Collected data
+ + + + + + +
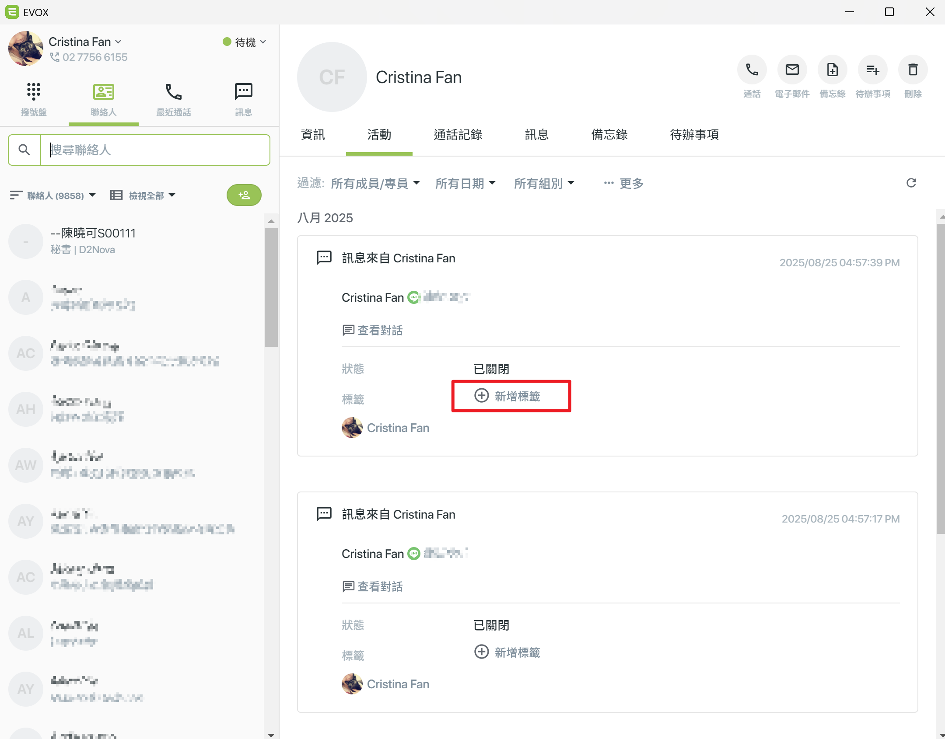This screenshot has width=945, height=739.
Task: Switch to the 資訊 tab
Action: [x=313, y=135]
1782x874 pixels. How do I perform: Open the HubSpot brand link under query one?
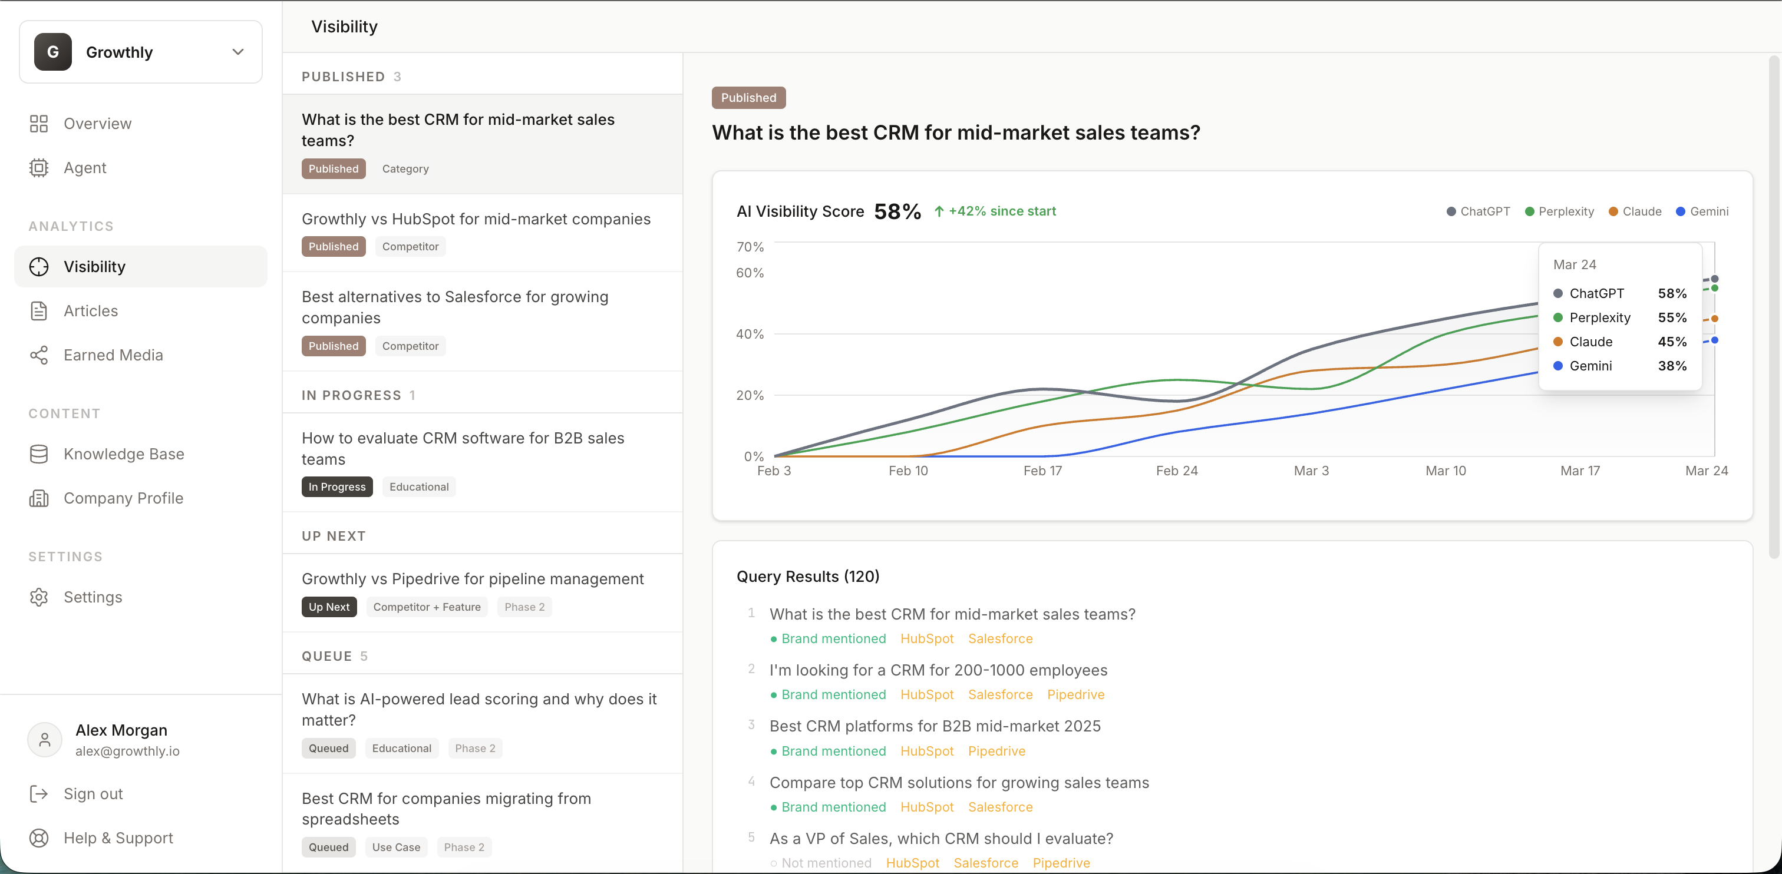[x=927, y=638]
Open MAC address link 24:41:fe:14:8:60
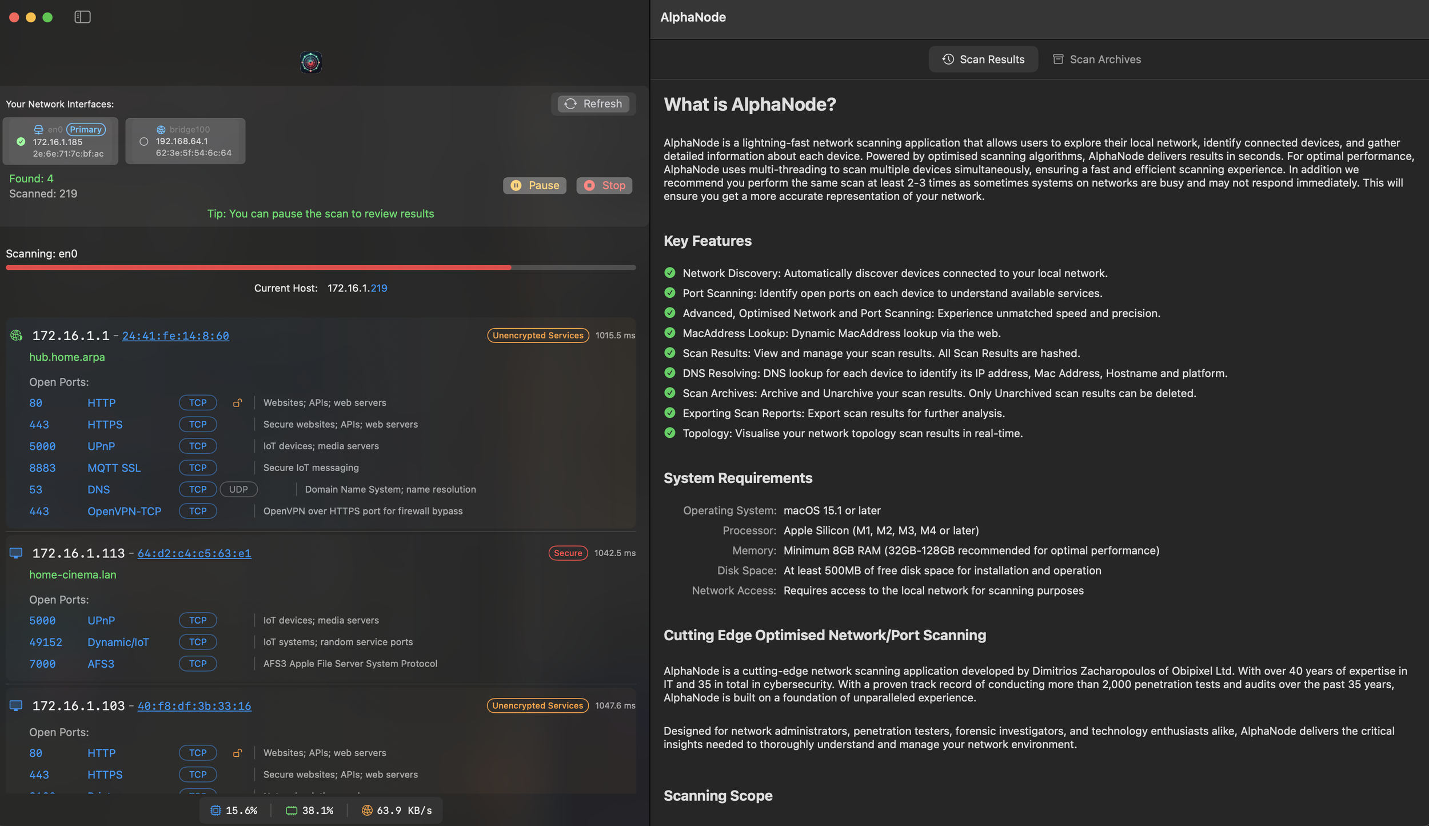 click(175, 336)
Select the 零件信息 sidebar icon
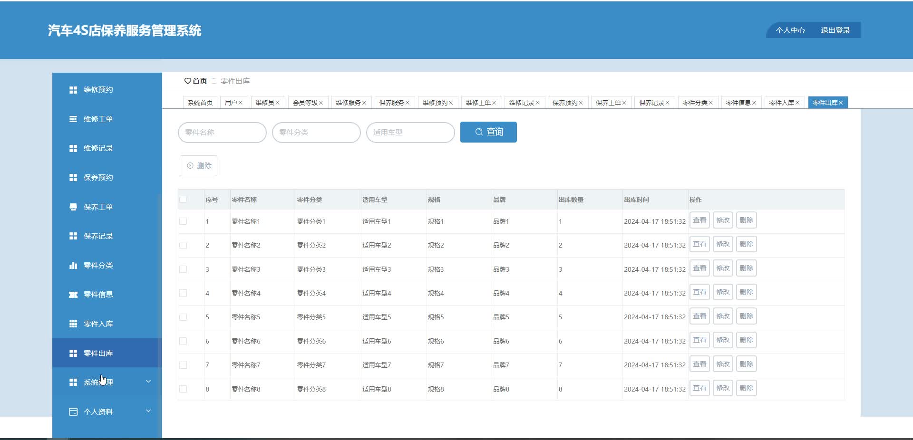Screen dimensions: 913x440 73,295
+ + + + + + +
# Requirement
Reproduce the lines from the one holding "Open MAC address link 24:41:fe:14:8:60" through the end of the entries above exactly, keeping both ends and dropping every picture.

# Finished exercise
Open MAC address link 24:41:fe:14:8:60
 click(175, 336)
Select the 零件信息 sidebar icon
Screen dimensions: 913x440 73,295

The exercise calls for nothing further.